▶ [Goal of the exercise]
Return each of the rows below word for word, leaving the pictures out.
---- Dataset rows
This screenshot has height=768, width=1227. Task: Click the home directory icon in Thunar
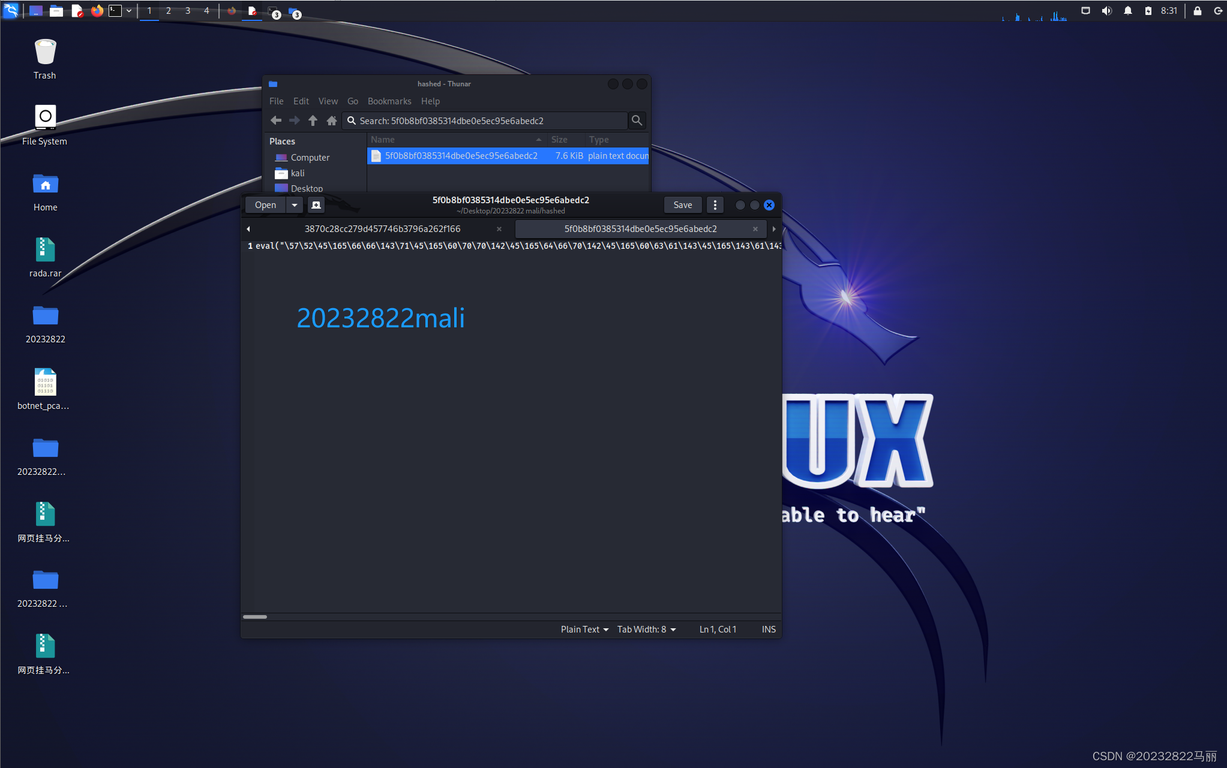331,121
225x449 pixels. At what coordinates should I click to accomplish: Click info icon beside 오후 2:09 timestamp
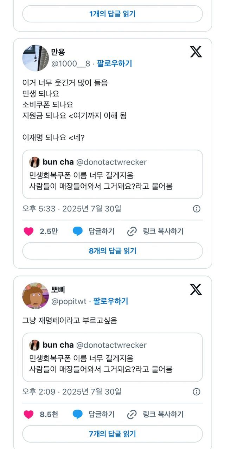point(197,391)
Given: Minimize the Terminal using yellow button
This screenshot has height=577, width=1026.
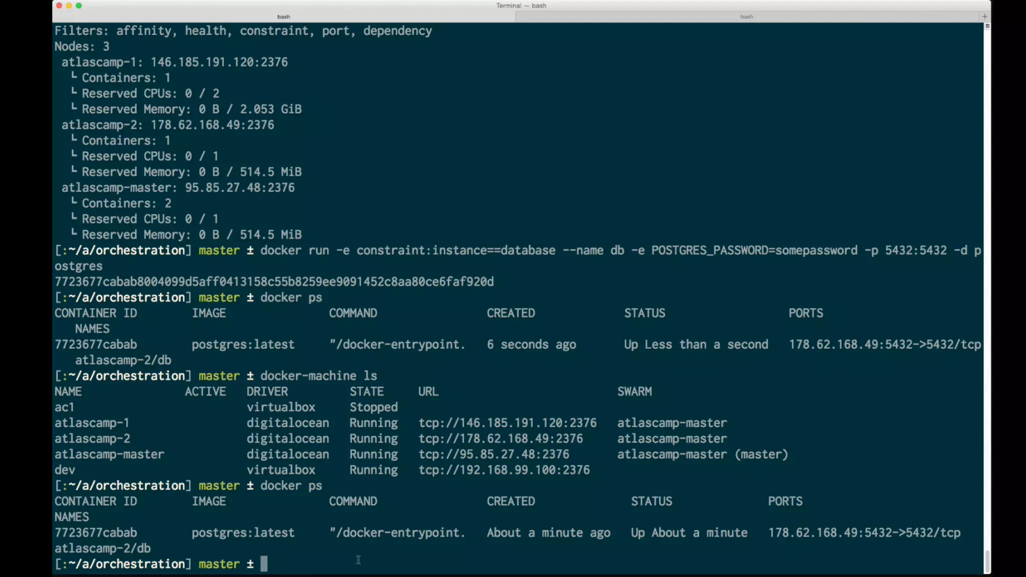Looking at the screenshot, I should pos(69,6).
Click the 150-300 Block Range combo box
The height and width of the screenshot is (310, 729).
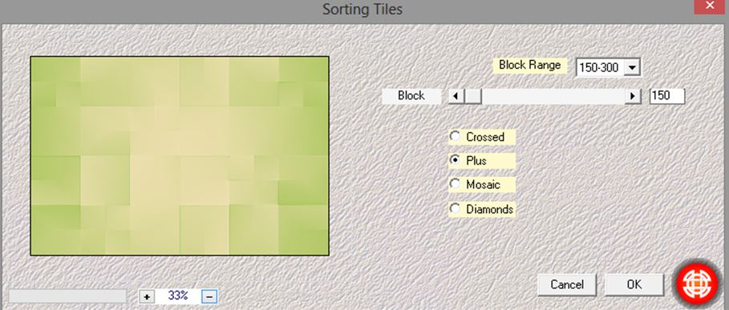pos(608,68)
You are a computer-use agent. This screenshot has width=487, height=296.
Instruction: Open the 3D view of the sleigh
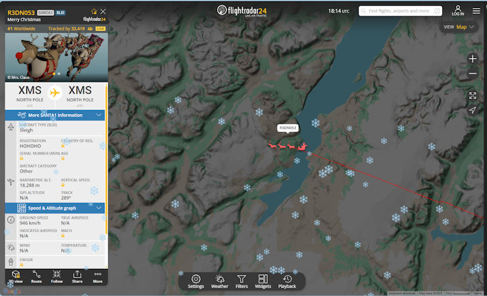pos(14,276)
--------
▶ [Written response]
This screenshot has height=768, width=1227. Task: Click the home directory icon in Thunar
331,121
225x449 pixels. At what coordinates should I click to accomplish: Click info icon beside 오후 2:09 timestamp
point(197,391)
Given: Minimize the Terminal using yellow button
This screenshot has height=577, width=1026.
Looking at the screenshot, I should pos(69,6).
Click the 150-300 Block Range combo box
The height and width of the screenshot is (310, 729).
pos(608,68)
You are a computer-use agent. This screenshot has width=487, height=296.
Instruction: Open the 3D view of the sleigh
pos(14,276)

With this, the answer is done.